# Shifting Issues



## Justice (Oct 9, 2005)

Need some help here. Wracking my brain trying to figure this one out.

2004 M6

Over a year ago I noticed that slowly over time, it was beginning to get harder to shift in to any gear. 

About 9 months ago, I had the clutch changed out to a centerforce set, and installed a GMM Ripshifter. New Slave Cylinder was installed, no shim. Changed fluid to Mobil1 ATF. Problem was still there. 

One month ago, Shifting began to get really difficult to get in to any gear if the GTO was at a complete stop. Recently changed the driveshaft to a 1-piece, installed new master cylinder, and new clutch line. Pressure bled the system. Problem seemed to go away, but I had to wait to get the GTO to an exhaust shop to fix my clearance issues because of the new driveshaft, before I could drive it again on a daily basis. I drove it around the block a few times and it seemed to be perfect. But after driving it to the shop, it was doing it again. So the problem is still there.

Trying to put the GTO in gear is getting worse. Doesn't matter if the engine is running or off. Replaced everything BUT the T56 itself. I read in another thread that someone failed to use loctite when they installed their GMM, but I did use loctite, AND the problem was there with the stock shifter. As a last resort I'm ordering new bushing parts for the clutch pedal assembly. 

Any ideas as to what is wrong?


----------



## Rukee (Feb 8, 2007)

It's not the clutch pedal bushings.
I would check all the hydraulic connections for leaking/seeping.


----------



## Justice (Oct 9, 2005)

Rukee said:


> It's not the clutch pedal bushings.
> I would check all the hydraulic connections for leaking/seeping.


Did that. No leaks.


----------



## johni53 (Feb 10, 2010)

I'm a new owner of a 2005 Midnight Blue M6 and have difficulty getting into 1st and reverse. Is there some kind of kit available to shorten the throws of the gearbox and is this a common problem for GTOs?


----------



## jpalamar (Jul 22, 2008)

Justice said:


> Did that. No leaks.


I would try and bleed it. See what happens.



johni53 said:


> I'm a new owner of a 2005 Midnight Blue M6 and have difficulty getting into 1st and reverse. Is there some kind of kit available to shorten the throws of the gearbox and is this a common problem for GTOs?

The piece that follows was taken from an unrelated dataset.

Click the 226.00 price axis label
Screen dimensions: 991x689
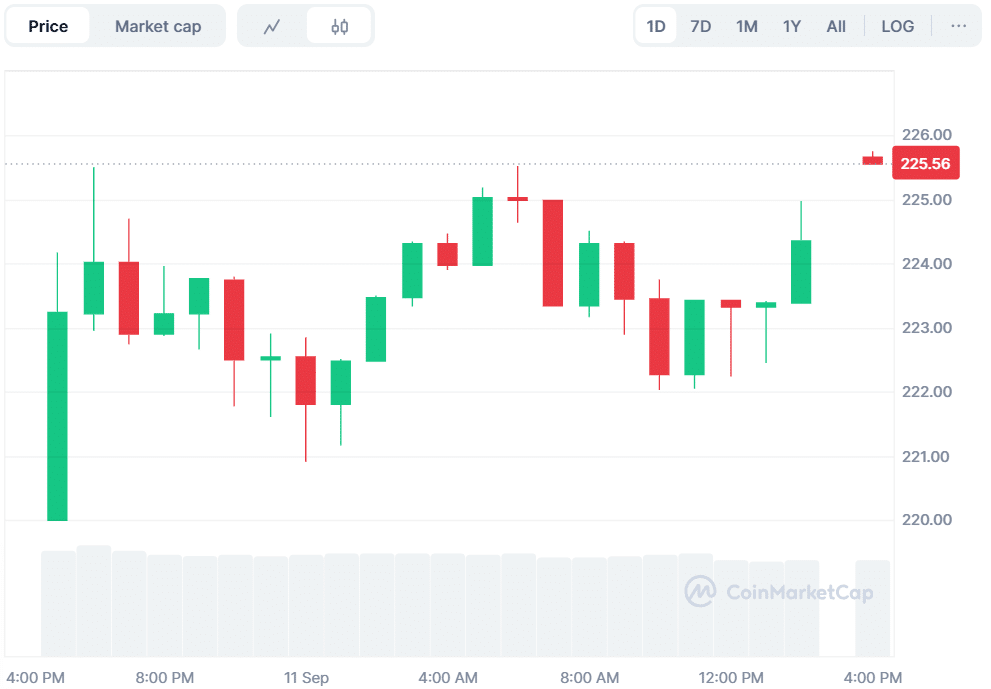pos(926,135)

I don't think GTOs not going in gear is a common thing. Usually means you need fresh fluid, need to bleed it, or your clutch is about shot.

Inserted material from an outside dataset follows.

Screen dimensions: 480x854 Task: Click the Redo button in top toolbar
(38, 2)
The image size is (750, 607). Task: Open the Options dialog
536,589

And yes there are short shifters out there. Do a quick google search adn you will find 2-3 different options really fast. GMM, Hurst, Lou's....


----------



## Justice (Oct 9, 2005)

jpalamar said:


> I would try and bleed it. See what happens.
> 
> 
> 
> ...


Bled again, and replaced the clutch pedal spring, pivot pin, nut, and bushings. Problem still exists. 

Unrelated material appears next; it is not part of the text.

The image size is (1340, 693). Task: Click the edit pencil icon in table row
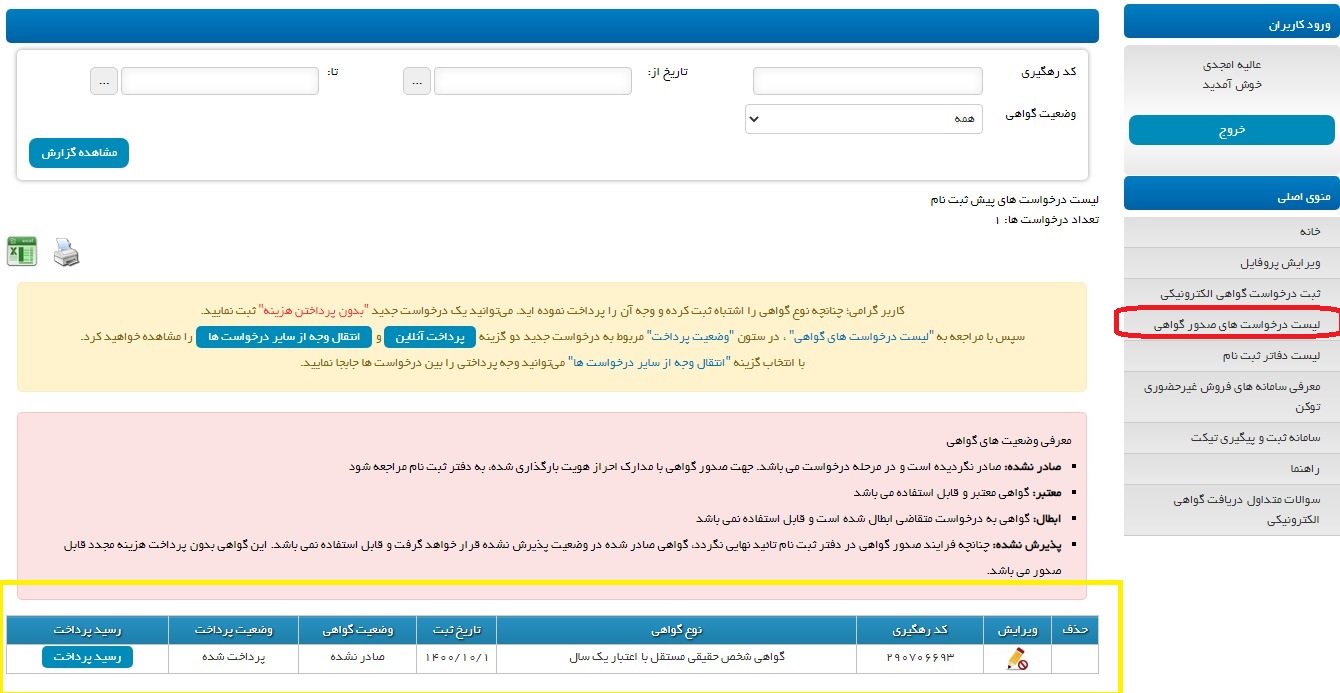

The only thing that isn't new, is the pilot bearing. Going to drop the tranny and replace. After that... See if I can get the T56 rebuilt.

Here's the main issue; Pedal to the floor, power is still be applied through the drivetrain to the rear wheels. The clutch isn't fully disengaging. 

Everything new: Clutch, pressure plate, slave cylinder, throwout bearing, Clutch hose (Steel), Clutch master cylinder, Clutch pedal bushings, an of course fluid. The system was pressure bled. 

This just sux...


----------



## KennedyKustoms (Feb 13, 2010)

I would check your clutch, even though its new, it could still b too thick or warped from setting in a warehouse crooked. get a caliper gauge and check the thickness on it. If its too thick it will never fully disengauge. just throwin out some sugestions


----------